Lunch is the stronger case for most visitors. The drive from Rome to Frascati takes around 30–40 minutes, making a midday meal a natural anchor for a day trip into the Castelli Romani. Sunday is lunch-only (12–2:30 pm), so if your schedule is flexible, that slot works well. Dinner runs until 11 pm Thursday through Saturday if you prefer an evening out.
Tasting menu details are not confirmed in available data, so we won't speculate on format or pricing. What the OAD and Michelin recognition does confirm is that the kitchen's classical Piedmontese cooking — including signature dishes like a contemporary paniscia — is the reason to come. At €€€ pricing, expect a serious meal whether you order à la carte or a set format.
Pinocchio is a family-run restaurant on Piazza del Mercato in Frascati, about 20 kilometres southeast of Rome. The cuisine is Piedmontese — think risotto, beans, salami, and the occasional fish course — not the Roman trattoria food you find in the city. The dining room is classically styled with no attempt at trend-chasing, which is consistent with its OAD Classical in Europe ranking (#417 in 2025). Come expecting a composed, traditional meal rather than a contemporary tasting experience.
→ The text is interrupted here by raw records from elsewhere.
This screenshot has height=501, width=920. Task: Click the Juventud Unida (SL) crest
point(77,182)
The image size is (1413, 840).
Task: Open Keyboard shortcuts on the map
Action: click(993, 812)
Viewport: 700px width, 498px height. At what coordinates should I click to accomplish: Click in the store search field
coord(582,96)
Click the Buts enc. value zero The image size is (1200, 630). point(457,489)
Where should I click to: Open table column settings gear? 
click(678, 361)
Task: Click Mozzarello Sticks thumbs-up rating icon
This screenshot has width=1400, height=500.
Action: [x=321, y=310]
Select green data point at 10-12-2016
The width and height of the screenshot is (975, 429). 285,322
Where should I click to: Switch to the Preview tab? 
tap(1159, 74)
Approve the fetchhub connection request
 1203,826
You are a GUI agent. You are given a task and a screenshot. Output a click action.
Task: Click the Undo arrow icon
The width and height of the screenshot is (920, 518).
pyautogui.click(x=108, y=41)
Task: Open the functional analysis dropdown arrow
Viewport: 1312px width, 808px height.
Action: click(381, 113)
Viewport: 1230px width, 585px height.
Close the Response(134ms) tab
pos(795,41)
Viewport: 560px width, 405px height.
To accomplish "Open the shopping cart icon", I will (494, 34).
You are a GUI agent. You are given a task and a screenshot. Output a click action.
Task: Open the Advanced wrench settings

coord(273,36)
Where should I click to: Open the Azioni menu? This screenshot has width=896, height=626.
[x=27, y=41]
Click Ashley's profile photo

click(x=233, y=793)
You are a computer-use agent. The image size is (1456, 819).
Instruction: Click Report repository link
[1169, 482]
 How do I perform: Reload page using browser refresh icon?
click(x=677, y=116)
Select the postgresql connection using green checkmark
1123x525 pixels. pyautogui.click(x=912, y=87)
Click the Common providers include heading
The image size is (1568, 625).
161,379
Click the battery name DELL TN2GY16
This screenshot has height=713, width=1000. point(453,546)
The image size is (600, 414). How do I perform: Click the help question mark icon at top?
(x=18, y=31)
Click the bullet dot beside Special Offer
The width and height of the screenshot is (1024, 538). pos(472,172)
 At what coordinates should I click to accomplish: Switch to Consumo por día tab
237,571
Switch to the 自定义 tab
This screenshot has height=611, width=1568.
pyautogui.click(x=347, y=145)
Pinocchio is not a difficult reservation to secure. A few days' notice is generally sufficient, though booking ahead for weekends is sensible given the Castelli Romani's popularity as a lunch destination. The restaurant is closed on Wednesdays, so plan around that. No phone or online booking link is confirmed in our data — check current contact details directly.
The dining room is described as classic in style, and the operation is run by a professional family team. Smart casual is appropriate — neat trousers, a collared shirt, or equivalent for women. You do not need to dress formally, but this is not a casual trattoria either; the OAD and Michelin Plate recognition signal a room where presentation is taken seriously.
At €€€, Pinocchio is priced at the higher end for the Frascati area, but the credentials back it up: a Michelin Plate in both 2024 and 2025, plus consecutive OAD Classical in Europe rankings. For Piedmontese cooking specifically — a cuisine rarely done well outside Piedmont itself — it represents good value compared to what you'd pay for equivalent quality in Rome's centre. If you're driving out anyway, the price is easy to justify.
Yes, with the right expectations. The professional family-run format, classical dining room, and Michelin Plate-level cooking make it a credible choice for a celebratory lunch or dinner. It works best for occasions where the focus is on food and a composed, unhurried meal rather than a high-energy atmosphere. For a Rome-based special occasion with a grander setting, Il Pagliaccio or Idylio by Apreda are closer alternatives.